More generally makeup has a levelling effect in which nature is neutralised (as far as possible) so that plastic and self-determined factors override base judgements as far as possible.

This is also what schooling is. Women don't want you to just look at their face as it is. They also don't want you to just observe their minds in action. You can't really make yourself smarter. You can get better at thinking, but not smarter. Naturally this upsets a lot of people, so like with facial appearance they prefer if we can create a contrived proxy in which the one who is most neurotically driven wins. With makeup you're still working on the frame of the actual face, I would argue educational results are far less bound to the skeleton of nature, creating a more gross disparity between natural order and the results of the system.

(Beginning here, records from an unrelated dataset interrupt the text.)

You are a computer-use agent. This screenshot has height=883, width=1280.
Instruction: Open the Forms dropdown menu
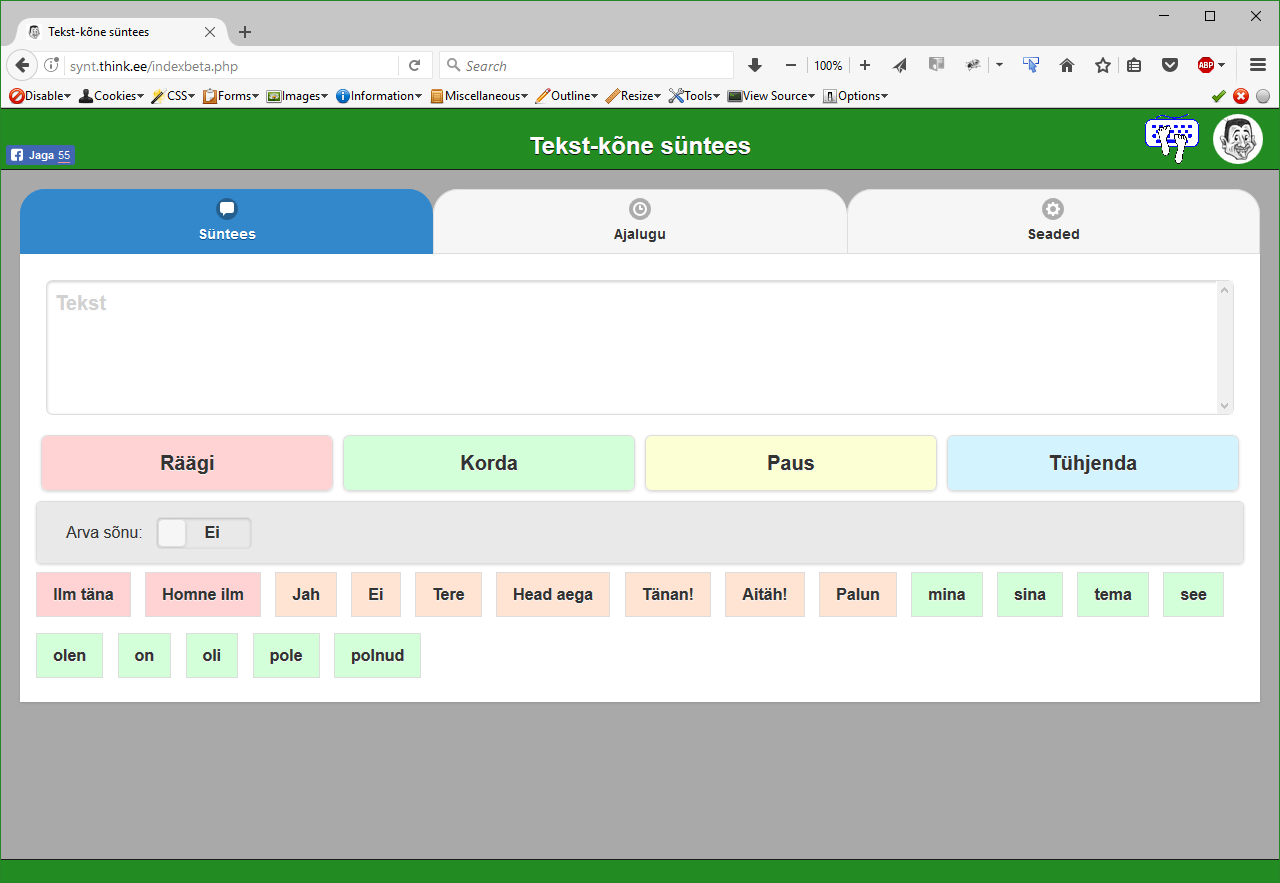(231, 96)
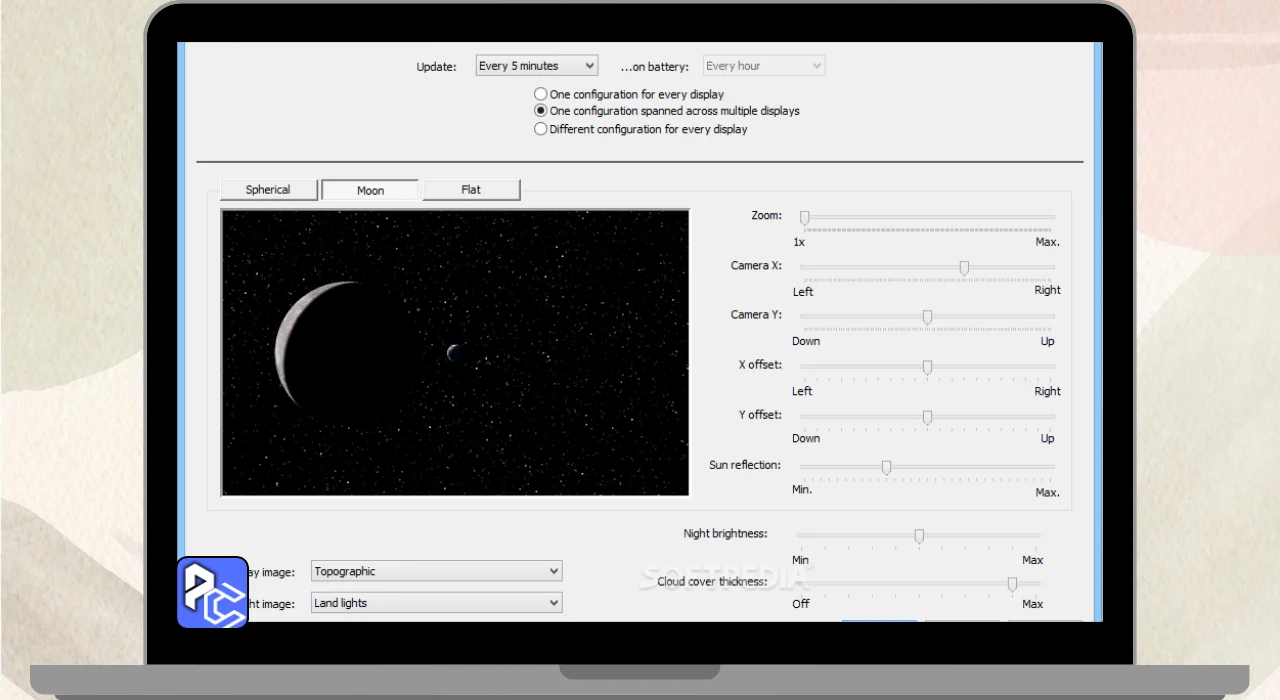Open the on battery interval dropdown

(x=763, y=66)
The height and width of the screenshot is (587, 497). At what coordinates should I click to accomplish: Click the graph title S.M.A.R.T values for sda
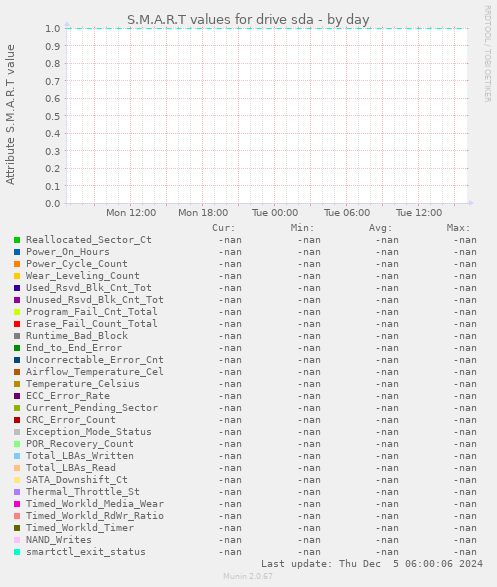[x=248, y=19]
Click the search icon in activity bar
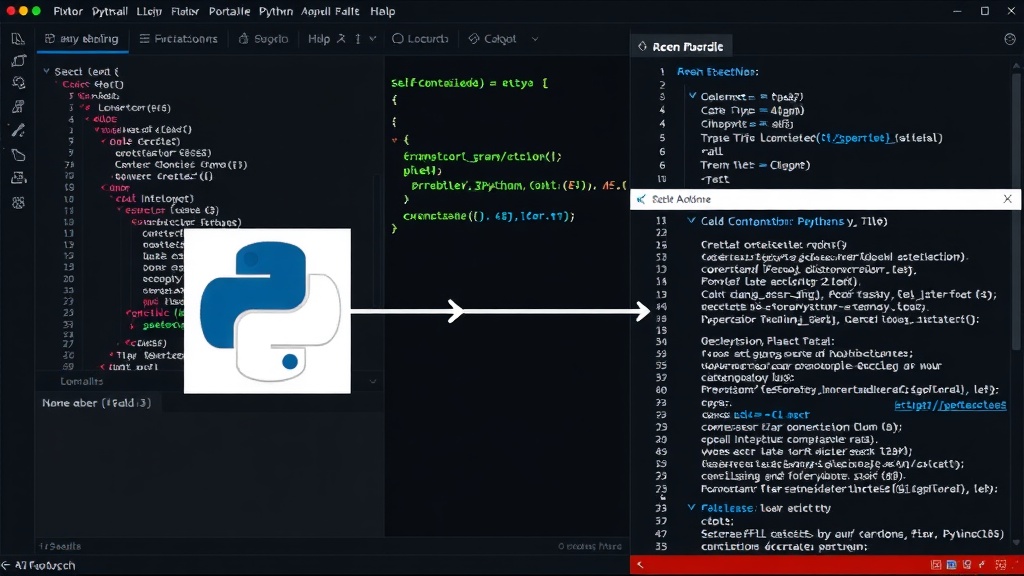Image resolution: width=1024 pixels, height=576 pixels. coord(18,83)
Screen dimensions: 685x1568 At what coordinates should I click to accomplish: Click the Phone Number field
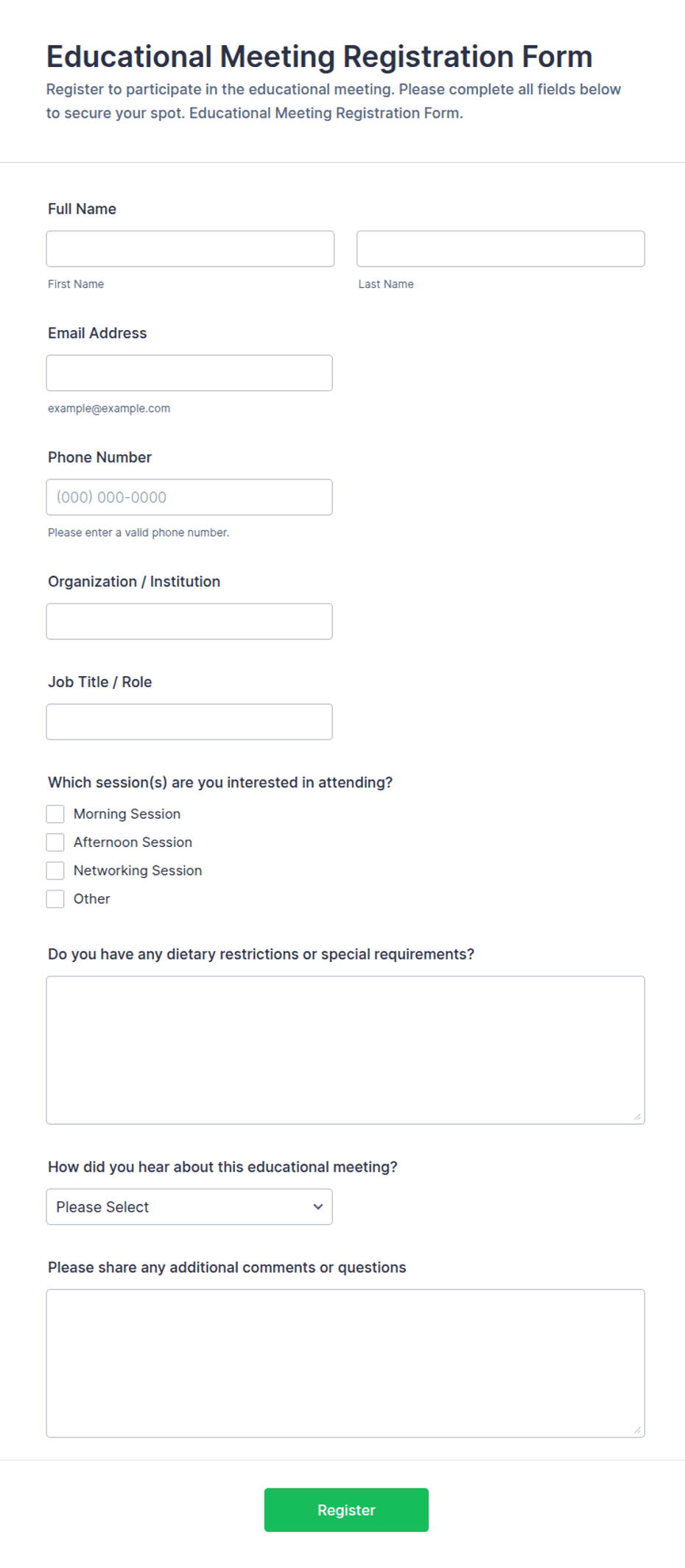click(x=189, y=497)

And as I've said before elsewhere I think the "practical" arguments on bodybuilding are all rationalisations and that in line with the principle I've outlined above it's male makeup. The only place I see it invoked online is as a challenge to superior innate nature.
#26
https://www.newyorker.com/news/our-colum...mogul-myth

Quote:Over time, Hsieh’s interest in junk psychology extended beyond happiness and into even stupider realms. He became obsessed with Neil Strauss’s “The Game,” the infamous guide for so-called pickup artists which taught men how to manipulate women via techniques like “negging” and “peacocking.” When Hsieh ultimately embarked on an ambitious project to revitalize downtown Las Vegas and turn it into a new tech hub, he boasted to a reporter about how he had used methods from “The Game” in selling his vision for the city to potential investors.
#27
Pain & Gain is an anti-striver movie based on a true story which I found hilarious. Although if you watch it, keep in mind that the 1 White-casted guy of the trio was actually hispanic in real life.
#28
(08-12-2023, 10:50 AM)Mason Hall-McCullough Wrote: Pain & Gain is an anti-striver movie based on a true story which I found hilarious. Although if you watch it, keep in mind that the 1 White-casted guy of the trio was actually hispanic in real life.

Pain & Gain is one of my favourite American films made this century. It read the past and present so hard it predicted the future and becomes more relevant and funny as more time passes since its release. I think a big part of why it's fun is that it's not really an "anti" movie. It's not really negative or taking a position. It's about these people, the individuals and the type. And it's a depiction they'd probably find at least a bit flattering. As a very sharp writer told me, satire is not about sides. Saying one thing when you actually mean the other. Satire is about superiority to the subject. I think the movie works because Bay is a rich successful guy who can do what he wants so he has no reason to care either way about the Sun Gym Gang beyond them being a funny crazy thing that happened. We are not mad at capitalism, narcissism, stupidity, greed, weakness, or anything. We're just enjoying the human animal in its cage.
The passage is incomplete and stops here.